■ DIRECTIONS ■
Put the records below into a numbered list, one item per line and with blank lines left out. Include every record, but omit the pictures.

— start of STORED ROWS —

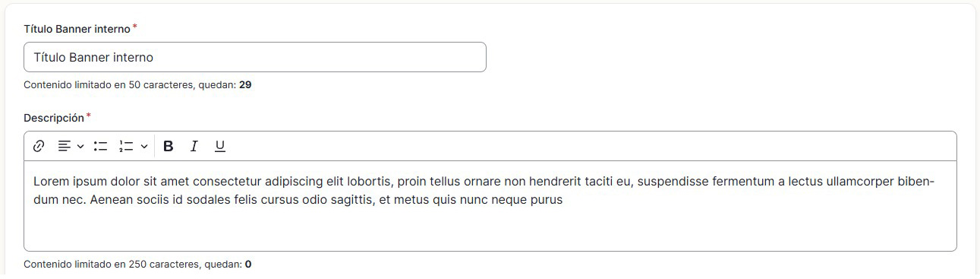Toggle the numbered list icon
This screenshot has height=279, width=980.
point(126,146)
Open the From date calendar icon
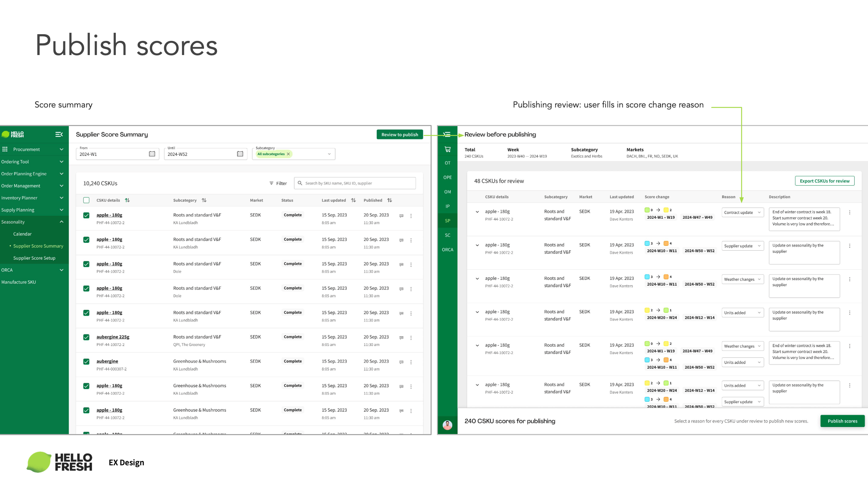Viewport: 868px width, 488px height. tap(152, 154)
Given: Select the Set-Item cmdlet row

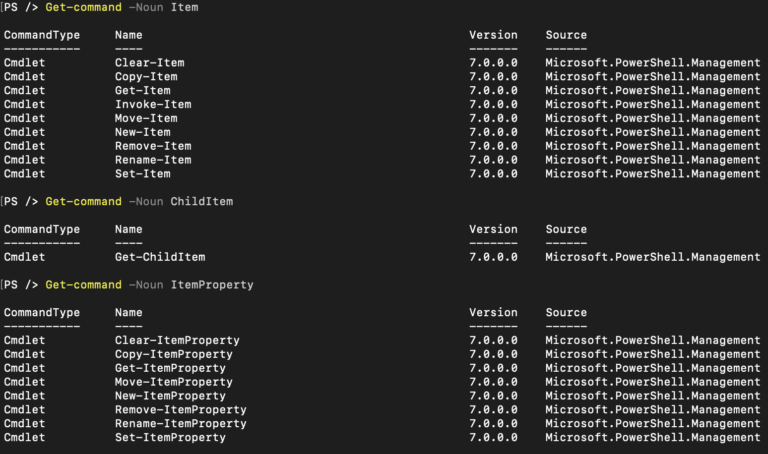Looking at the screenshot, I should [x=143, y=174].
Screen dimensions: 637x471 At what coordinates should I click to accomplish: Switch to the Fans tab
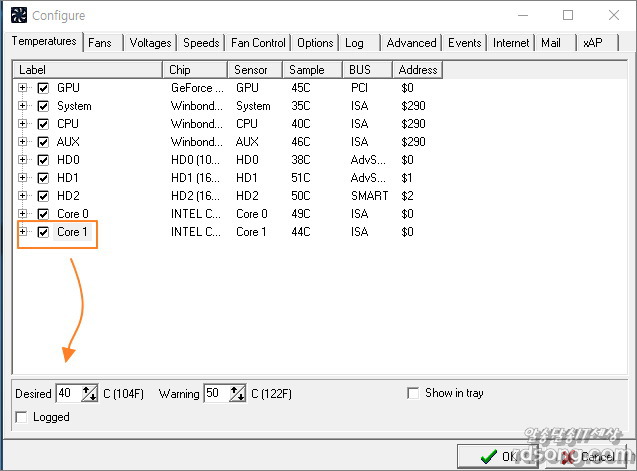click(100, 43)
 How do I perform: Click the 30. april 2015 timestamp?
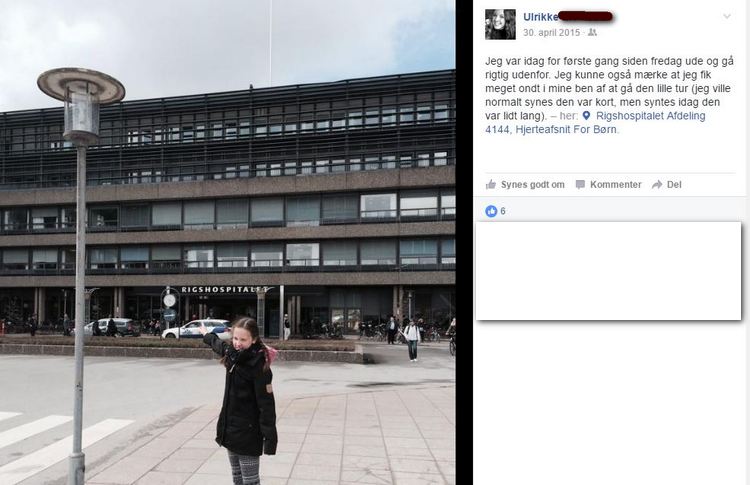click(x=551, y=33)
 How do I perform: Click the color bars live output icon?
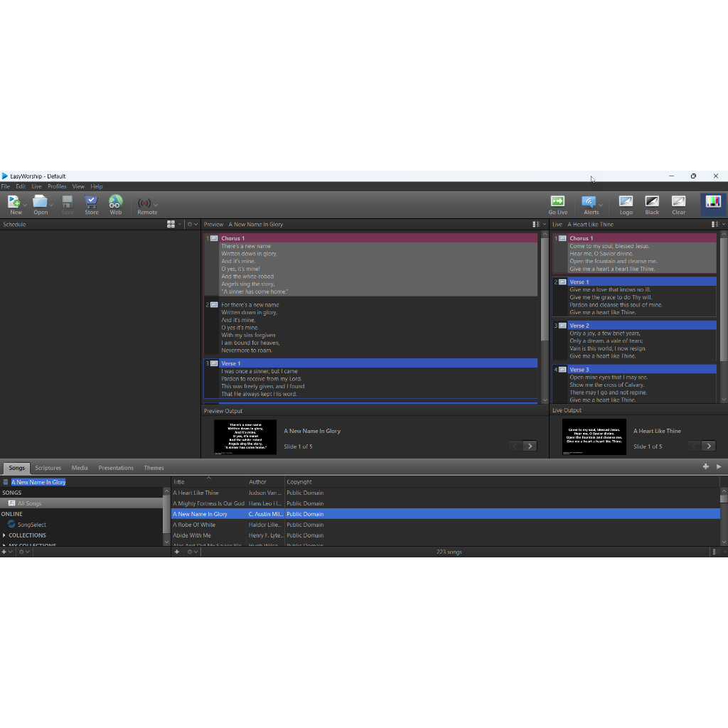[x=712, y=202]
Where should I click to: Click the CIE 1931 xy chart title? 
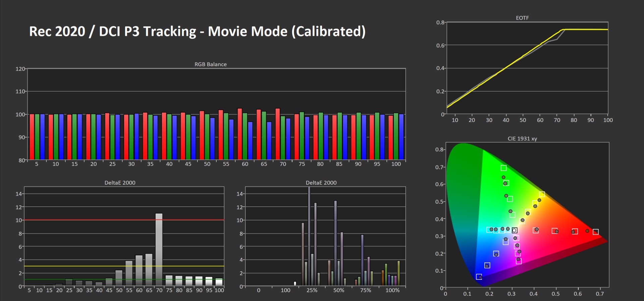pos(522,138)
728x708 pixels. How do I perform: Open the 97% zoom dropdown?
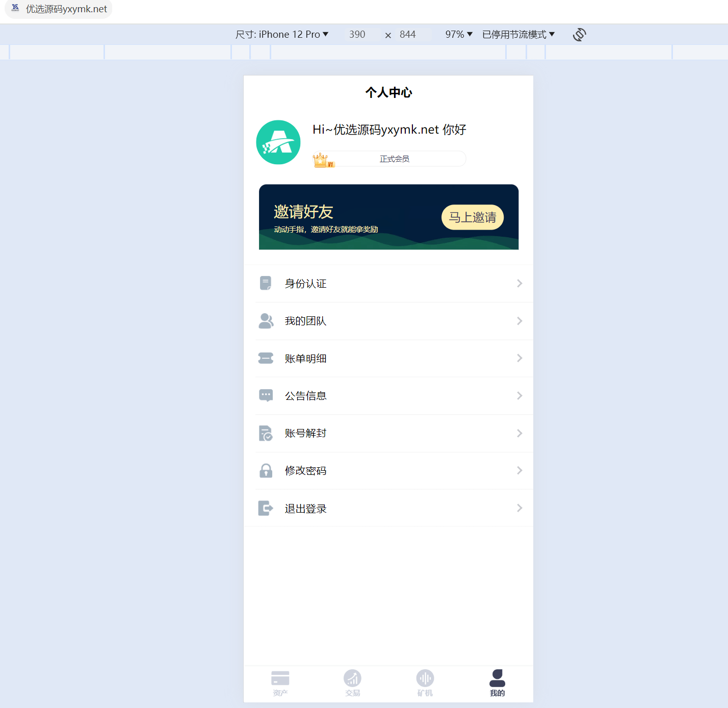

— end of STORED ROWS —

■ RESULT OF THE EXERCISE ■
1. Toggle the numbered list icon
2. This screenshot has height=279, width=980.
3. point(126,146)
4. Open the From date calendar icon
5. Viewport: 868px width, 488px height. tap(152, 154)
6. Given: Select the Set-Item cmdlet row
7. Looking at the screenshot, I should [x=143, y=174].
8. Screen dimensions: 637x471 At what coordinates should I click to accomplish: Switch to the Fans tab
9. click(100, 43)
10.  How do I perform: Click the 30. april 2015 timestamp?
11. click(x=551, y=33)
12.  How do I perform: Click the color bars live output icon?
13. [x=712, y=202]
14. Where should I click to: Click the CIE 1931 xy chart title? 
15. pos(522,138)
16. 728x708 pixels. How do I perform: Open the 97% zoom dropdown?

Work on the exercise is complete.